Beating the Biological Clock – Clinical Trials of Tasimelteon

By Sajid Surve, DO | 1 Comment | Share | Print | Email | Tweet | Like | 1+

The Lancet recently published clinical trial data from a Harvard study which compares the experimental new drug tasimelteon to placebo in treating jet lag. The medication works by binding to the same receptor as melatonin, and activating it as a direct agonist.

Melatonin is a neurotransmitter produced by the brain that is believed to play a pivotal role in the regulation of our “biological clock” or circadian rhythm. Melatonin levels fluctuate in the bloodstream throughout the day, and surge during the nighttime hours when it is dark outside and our bodies are inclined to sleep. The trouble with melatonin is that it falls under the FDA category of supplements and nutraceuticals, and is therefore largely unregulated in terms of potency, manufacturing process, and quality of ingredients. Studies are hard to conduct and successfully repeat for this reason as well.

SleepTasimelteon was studied in a multicenter, randomized, placebo-controlled clinical trial for its phase III testing. The study recruited 411 healthy volunteers aged 21-50, who were randomized to receive either a placebo, or tasimelteon at 20 mg, 50 mg, or 100 mg. The volunteers were observed in a sleep clinic for 7 nights. The first 3 nights they went to sleep at their normal bedtime and did not receive any medication. Measurements were taken regarding the time to fall asleep, quality of sleep, and duration of sleep before waking. For the next 3 nights, the volunteers attempted to fall asleep 5 hours prior to their established bedtime to simulate jet lag, and were given their respective medication/placebo dose 30 minutes prior to their attempt. The same measurements were taken. On the 7th day, volunteers returned to their established bedtime but also received their medication/placebo 30 minutes prior. Measurements again were taken.

The results of the trial were that subjects who received tasimelteon fell asleep quicker, had a deeper and more efficient quality of sleep, and slept longer than subjects who received the placebo. The benefits were also dose-dependent, meaning the benefits improved as the dosage went from 20 mg to 50 mg to 100 mg. Side effect profiles were similar to placebo across all groups. Given this strong phase III data, the medication may be approved by the FDA and available to the public within the next 2-3 years.

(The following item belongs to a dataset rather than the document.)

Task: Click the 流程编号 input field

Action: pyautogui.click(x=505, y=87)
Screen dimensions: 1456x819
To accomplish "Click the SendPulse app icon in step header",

Two to three years may be too long for airline pilots, shift workers, or any other frequent travelers who deal with jet lag on a regular basis. Current options for the management of jet lag are lackluster. Benzodiazepines are the main option, can be habit-forming, and have several untoward side effects. Hypnotics are also habit-forming, and must be timed appropriately because one cannot operate machinery or drive for several hours after being taken. Melatonin has no conclusive clinical data proving that it works, and as mentioned above, obtaining a quality product can be difficult. A medication like tasimelteon would be a welcome addition as it appears to have very few side effects, is not habit-forming, and works by altering circadian rhythms to allow a patient to fall asleep and stay asleep naturally.

Reference

S RAJARATNAM, M POLYMEROPOULOS, D FISHER, T ROTH, C SCOTT, G BIRZNIEKS, E KLERMAN (2008). Melatonin agonist tasimelteon (VEC-162) for transient insomnia after sleep-time shift: two randomised controlled multicentre trials The Lancet DOI: 10.1016/S0140-6736(08)61812-7

Sajid Surve, DO

Dr. Surve is a physiatrist, acupuncturist, and osteopath who specializes in musculoskeletal medicine and integrative medicine.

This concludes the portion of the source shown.